--- GIVEN EXERCISE ---
Set down unchanged the lines of the items from the one containing "Where should I click to: Open the Output" through the one containing "Looking at the", inclusive.

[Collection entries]
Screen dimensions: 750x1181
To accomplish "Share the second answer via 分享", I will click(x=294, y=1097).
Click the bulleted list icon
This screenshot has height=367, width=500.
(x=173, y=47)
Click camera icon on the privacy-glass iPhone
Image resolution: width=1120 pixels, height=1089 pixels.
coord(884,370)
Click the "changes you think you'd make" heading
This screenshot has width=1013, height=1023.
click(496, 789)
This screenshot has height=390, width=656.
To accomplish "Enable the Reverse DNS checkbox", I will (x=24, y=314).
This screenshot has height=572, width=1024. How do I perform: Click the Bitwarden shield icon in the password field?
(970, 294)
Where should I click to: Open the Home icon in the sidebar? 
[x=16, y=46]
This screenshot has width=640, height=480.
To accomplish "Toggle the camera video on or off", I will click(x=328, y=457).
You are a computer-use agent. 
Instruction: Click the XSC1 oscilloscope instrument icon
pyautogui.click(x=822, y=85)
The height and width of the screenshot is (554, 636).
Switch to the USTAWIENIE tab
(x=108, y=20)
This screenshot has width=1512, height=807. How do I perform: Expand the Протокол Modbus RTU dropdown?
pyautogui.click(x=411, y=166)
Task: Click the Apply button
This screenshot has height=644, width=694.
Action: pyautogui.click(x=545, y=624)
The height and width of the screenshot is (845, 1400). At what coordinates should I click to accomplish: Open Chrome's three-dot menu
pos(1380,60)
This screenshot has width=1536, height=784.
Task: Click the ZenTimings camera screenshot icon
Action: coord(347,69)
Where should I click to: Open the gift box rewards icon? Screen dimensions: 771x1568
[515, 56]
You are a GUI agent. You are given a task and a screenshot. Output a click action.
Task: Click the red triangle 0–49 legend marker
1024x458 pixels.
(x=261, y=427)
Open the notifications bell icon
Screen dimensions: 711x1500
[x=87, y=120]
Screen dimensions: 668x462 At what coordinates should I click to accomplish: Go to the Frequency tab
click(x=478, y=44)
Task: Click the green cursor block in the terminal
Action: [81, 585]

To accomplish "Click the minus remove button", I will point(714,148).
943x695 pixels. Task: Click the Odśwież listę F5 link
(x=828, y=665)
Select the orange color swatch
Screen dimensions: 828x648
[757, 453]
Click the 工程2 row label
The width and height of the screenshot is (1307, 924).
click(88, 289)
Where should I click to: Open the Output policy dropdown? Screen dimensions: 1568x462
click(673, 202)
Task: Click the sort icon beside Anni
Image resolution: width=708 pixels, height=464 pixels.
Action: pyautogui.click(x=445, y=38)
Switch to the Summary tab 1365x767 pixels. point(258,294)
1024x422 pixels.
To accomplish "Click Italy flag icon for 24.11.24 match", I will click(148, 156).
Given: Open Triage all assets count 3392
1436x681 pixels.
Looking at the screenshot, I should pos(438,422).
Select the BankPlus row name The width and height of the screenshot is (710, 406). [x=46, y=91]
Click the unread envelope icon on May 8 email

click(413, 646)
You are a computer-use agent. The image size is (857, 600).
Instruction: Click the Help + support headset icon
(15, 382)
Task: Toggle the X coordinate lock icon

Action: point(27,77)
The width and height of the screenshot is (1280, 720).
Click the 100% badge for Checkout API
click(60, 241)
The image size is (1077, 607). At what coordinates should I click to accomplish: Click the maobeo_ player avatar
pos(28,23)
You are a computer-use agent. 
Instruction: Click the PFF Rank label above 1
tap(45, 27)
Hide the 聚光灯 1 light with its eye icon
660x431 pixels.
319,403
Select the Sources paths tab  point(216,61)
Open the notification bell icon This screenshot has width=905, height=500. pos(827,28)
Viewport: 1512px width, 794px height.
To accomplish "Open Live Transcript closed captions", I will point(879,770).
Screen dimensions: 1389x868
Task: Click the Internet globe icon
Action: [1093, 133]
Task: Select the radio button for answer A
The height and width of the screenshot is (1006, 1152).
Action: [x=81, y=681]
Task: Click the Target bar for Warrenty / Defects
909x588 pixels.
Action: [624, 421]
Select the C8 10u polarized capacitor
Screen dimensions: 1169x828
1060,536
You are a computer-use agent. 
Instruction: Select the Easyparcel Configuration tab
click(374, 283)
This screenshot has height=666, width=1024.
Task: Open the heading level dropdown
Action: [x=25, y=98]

--- EXERCISE OUTPUT ---
Where should I click to: Open the Output policy dropdown? Screen dimensions: 1568x462
click(673, 202)
Task: Click the sort icon beside Anni
Image resolution: width=708 pixels, height=464 pixels.
Action: pyautogui.click(x=445, y=38)
Switch to the Summary tab 1365x767 pixels. point(258,294)
1024x422 pixels.
To accomplish "Click Italy flag icon for 24.11.24 match", I will click(148, 156).
Given: Open Triage all assets count 3392
1436x681 pixels.
Looking at the screenshot, I should pos(438,422).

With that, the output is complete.